Igual fue feroz en su condena del fascismo franquista. A través de su revista Combate se erigió en uno de los grandes formadores de opinión durante la ocupación nazi de Francia, arriesgando muchas veces la vida. “La Verdad no es tal por encontrarse a la derecha o a la izquierda. Si está en la derecha, es ahí donde iré a buscarla; si está en la izquierda, es ahí que la proclamaré”. He aquí la negación de la sacralización de la ideología política, expresada por el hombre que no permite que lo exima del deber de buscar la Verdad desde sí mismo.
Hombre escindido. De 1954 a 1962, la Guerra de Independencia de Argelia, colonia francesa desde 1830. Tortura, genocidio... El Frente de Liberación Nacional perpetra atentados terroristas contra muchos del millón de franceses residentes en Argelia: los llamados Harkis (“traidores”).
Camus está entre dos fuegos. Es descendiente de europeos, pero ama a Argelia y quiere su libertad; empero, más aun ama la vida.
Durante una conferencia, un estudiante enardecido le impugna su ambiguedad política en el conflicto argelino-francés. Él responde: “Antes que defender la justicia, correría a defender a mi madre”. La réplica solivianta a muchos cabezas calientes.

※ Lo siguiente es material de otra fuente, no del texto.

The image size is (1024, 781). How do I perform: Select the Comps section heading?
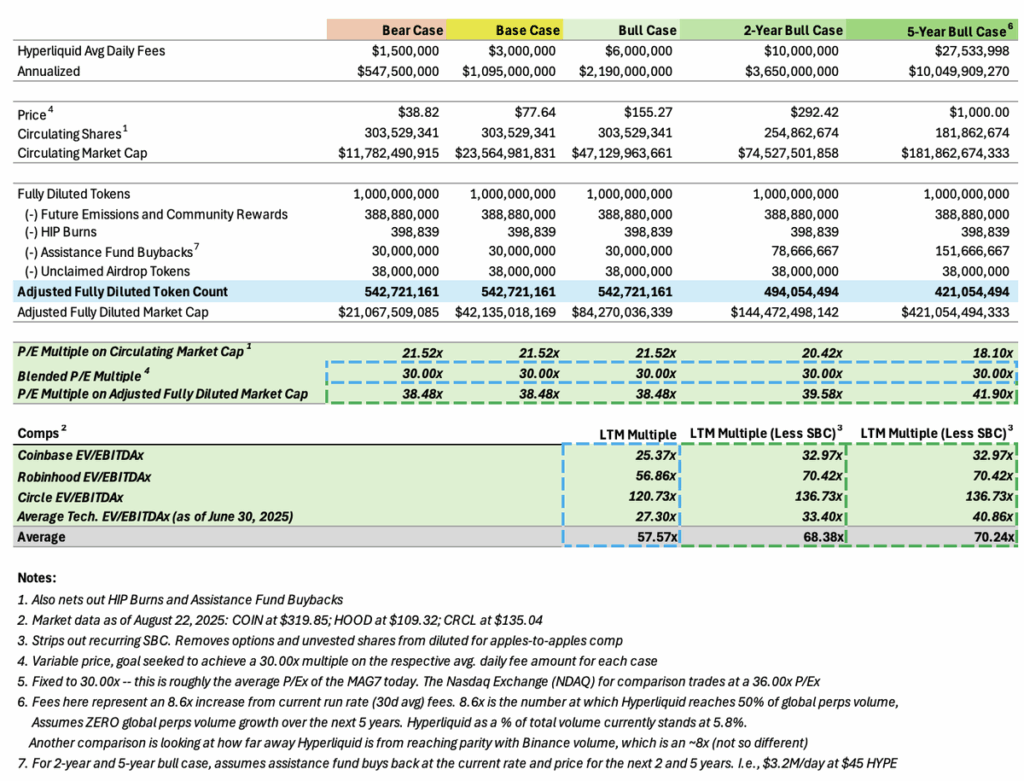point(42,432)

Albert sueña con una federación en la que las culturas musulmana y francesa convivan en armonía. Propone una “tregua civil” a fin de poner alto a las degollinas, a los ríos de sangre que convierten las baldosas de Argel en islotes.

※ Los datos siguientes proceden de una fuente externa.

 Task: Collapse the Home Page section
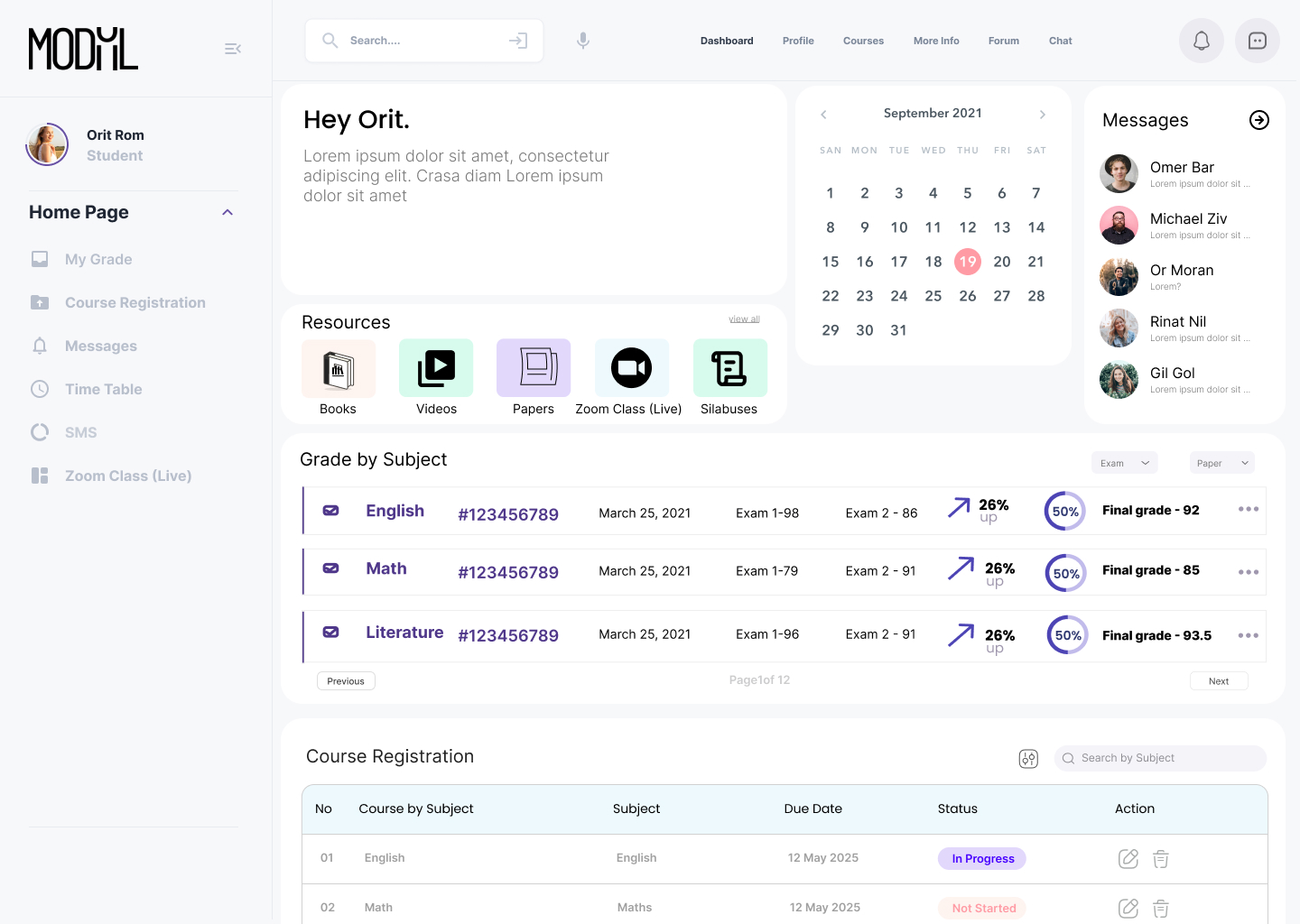coord(228,213)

Lo llaman “traidor” y “antinacionalista”. Es que, por encima de la nación, creía en la patria (nociones radicalmente diferentes); por encima de ambas, creía en la vida.
Nada humano le fue ajeno. Camus, ¿“filósofo del absurdo”? Esto sí es absurdo. ¿Cómo habría de apostar al absurdo un hombre capaz de rebelarse ante el rostro de Gorgona de la injusticia social, de la opresión?
Ningún filósofo “comprometido” puede suscribir al absurdo. A Sísifo, alzando una y otra vez su piedra ladera arriba, debemos imaginarlo feliz pues es a sí mismo a quien se carga.
Criticó la moralina burguesa, sistema de vedas que muchos toman por sacrosanto, pero esto no significaba que no creyese en la Ética que nos ofrece un modelo de convivencia posible.
Camus no era existencialista, marxista, nihilista ni anarquista: era un ser humano lleno de defectos y virtudes: ello nos hace quererlo aun más. Rebelde ante el juego social y las convenciones de su época: Meursault, “el extranjero”, no es condenado, en el fondo, por haber asesinado a un árabe, sino por declararse “ajeno” a las reglas de un juego que él no creó y al cual se niega a adaptarse.
Antes de llevarlo a la guillotina, el sacristán pregunta a Meursault si no ha pensado en la vida “en el más allá”, y él le responde: “Sí: quisiera que fuese lo más parecida a esta”. ¡Claro, la sonrisa, los senos de María, el dulce arrullo del vivir! ¿Qué hombre honrado no contestaría de igual manera?
Camus es el mar, el sol, la libertad que confiere la pobreza, el milagroso resultado de la hibridez cultural, la prueba de que el multiculturalismo debe ser estimulado, de que buscar la “pureza cultural” es soñar con algo que jamás ha existido en rincón alguno de la tierra.